Selanjutnya, Bagaimana jika ternyata dari awal orang tua memang terhitung tidak mampu untuk melaksanakan akikah?


ketika orang tua memang benar-benar tidak mampu, maka ia masuk dalam firman Allah “LAA YUKALLIFU ALLAAHU NAFSAN ILLAA WUS’AHAA” 


Tidak dipaksa, karena memang keadaannya tidak mampu. Namun juga tetap ada masa menanti yaitu sampai masa nifas selesai, yaitu 60 hari. Jika sampai masa itu selesai orang tua tidak juga mampu melaksanakan, maka bagi anak tersebut tidak sunah melakukan aqiqoh sendiri setelah baligh, begitu juga tidak sunah melaksanakan aqiqoh bagi orang tuanya walau mampu kalau mampunya telah melewati paling lamanya masa nifas yaitu 60 hari.



Kesimpulannya adalah,

Satu, ketika ada orang tua mampu tapi tidak kunjung melaksanakan aqiqah sampai ia meninggal maka terancam terhalang dari mendapatkan syafaat anaknya. Maka bagi panjenengan yang mampu jangan ditunda-tunda ya.


Kedua, pelaksanaan aqiqah bagi orang tua yang mampu paling lama adalah sampai anak mencapai usia baligh


Ketiga jika orang tua yang mampu namun belum juga mengakikahkan anaknya sampai melewati masa baligh maka kesunnahan akikah ini berpindah ke anaknya. Artinya anaknya sunnah mengakikahi dirinya sendiri. 


Keempat, jika orang tua yang dari awal memang tidak mampu. Awas saya ulangi, jika orang tua dari awal memang tidak mampu melakukan akikah, maka tidak ada paksaan baginya untuk memaksakan diri dalam pelaksanaan.
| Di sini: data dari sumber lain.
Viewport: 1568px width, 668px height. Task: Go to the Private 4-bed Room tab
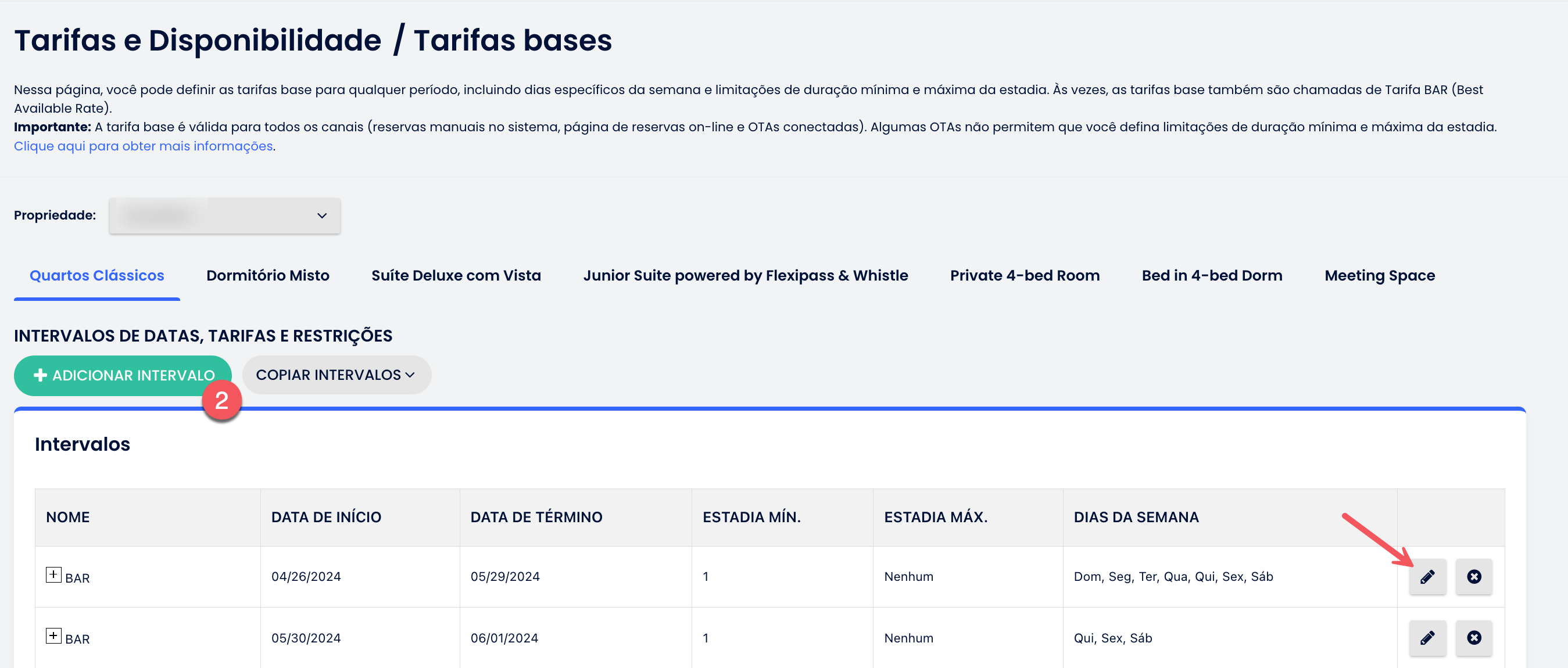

Kelima, jika orang tua yang dari awal memang tidak mampu melakukan akikah, ada masa menunggu yaitu sampai selesai masa nifas, selama kurang lebih 60 hari. Jika tetap tidak mampu maka tidak ada kesunnahan akikah bagi anaknya untuk melaksanakan akikah setelah baligh nanti, dan juga tidak ada kesunnahan bagi orang tua untuk melaksanakan jika mampunya melebihi 60 hari.